With the cast interested in reviving the Disney franchise, we make a plea for the return of the Mighty Ducks.
Admit it, America. You love your feel-good sports movies.
No matter the sport, these films all have a common thread. The five-foot nothing underdog walks on the football team. A group of misfit benchwarmers rise up to win an unexpected title. A neurotic, little man walks out of the big sports agency in the hopes of starting his own firm and shows everyone the goddamn money. Being a nobody in these movies is the best motivation to become someone. They are as much about sports as they are about the American dream.
What’s another common thread in these movies? None of them are about the coolest sport on ice, hockey. When just about every great sports movie was made in the late 1970s and throughout the 1980s, all hockey had to show for it was Slapshot. Hilarious? Yes. Inspiring? No. Hockey was the ugly stepchild of the sports movie genre. When Den of Geek attempted to field a team of fictional movie hockey players for the Winter Olympics, we had a tough time. Our starting winger was a monkey.
One constant on that list was a roster full of Ducks. In 1992, Disney gave an entire generation a reason to pick up a hockey stick. The Mighty Ducks skated into theaters and put the exclamation point on the children’s sports movie boom of the late 80s and early 90s.

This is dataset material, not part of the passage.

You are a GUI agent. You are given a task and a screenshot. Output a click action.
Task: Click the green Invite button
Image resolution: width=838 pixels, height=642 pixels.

Finally, America had a hockey team.
It’s been 20 years since D2: The Mighty Ducks turned the popular underdog story into a franchise. Not just an NHL franchise, but also a legitimate movie franchise. Stars like Joshua Jackson were born and went on to do amazing things, like star in Dawson’s Creek. Emilio Estevez committed the most famous DUI in children’s program on any medium. The “Knuclepuck” became a part of the hockey vernacular.
The Mighty Ducks felt like a little slice of Americana. The cast was diverse in race and background; the adult figure was flawed but sought redemption and they came together to excel at a sport that our nation doesn't prioritize and other nations bleed for. Their rivial is ICELAND! They must breathe hockey there!
Nonetheless, the Ducks told those northerners that anything you can do, we can do better.
Today, the legacy remains in tact since we’re still talking about the impact of the three films. If you haven’t read TIME’s fantastic oral history of the Mighty Ducks trilogy, it’s the reason the ducks are back in the news. To get right to the point we’ll post the exact words of Mighty Ducks producer Jordan Kerner on whether there have been talks of bringing the franchise back to the big screen and you can judge for yourself:
There have been a number of times that we have discussed with the studio the idea of either bringing it back and bringing it back possibly with one or two of the guys who are now in their thirties as the coaches, and having a few more of them be their friends in their lives and having the kids come back. And I’ve been pitched a story two or three times. It hasn’t been the right story yet, but the idea of doing that is something Steve and I have talked about and actually Disney and I have talked about. So I’m not going to fuel the rumor mill that it’s going to happen, but I’m saying to you that the studio said to us, “We’d be interested if you come to us with the right story.” And that’s something that we’ve been all thinking about independently and I think that we may be coming closer to having the right idea for that.
So it sounds like there is interest in dusting off the old Ducks sweaters and where there is interest there is hope. It’s not just hope for the 80s babies and the millennials that would get a kick out of seeing a new incarnation of the “Flying V.”
I hope this happens for America. This nation needs the Ducks back.
We’re currently in the midst of the great superhero movie boom but that oversaturated market isn’t going to keep our nation’s youth in a fantasy world forever. We’ve lacked fresh children’s sports movies during this decade. The underdogs have been minimalized and it’s time for them to rise up and remind everyone what America is all about.

But don’t take it from me, take it from the franchise’s star, Joshua Jackson, who portrayed the irreplaceable Charlie Conway:
I’m constantly amazed at the legacy of those movies, especially in Canada but even in the States. It’s partially because nobody has made another hockey movie for kids. So when you want to dig something up like that, this is what you dig up. It’s really managed to stand the test of time.
Though it sounds like it has been a fickle process to come up with a new script, based on the interiews it’s almost a lock for at least some of the original cast to return in some capacity.
Allow me to make one casting suggestion and note on the non-existent script. There’s no need for a reboot here. Give the keys to the franchise to Jackson. I have a feeling it won’t take a DUI to get Charlie Conway back as the leader of the Ducks. He was born to be the captain and god willing, he’ll take his rightful place as coach if a fourth installment is someday commissioned.
The pieces are in place for the Ducks to take over America once more. The puck is in your zone now, Disney.
Quotes are courtesy of the TIME story, which was published on June 9.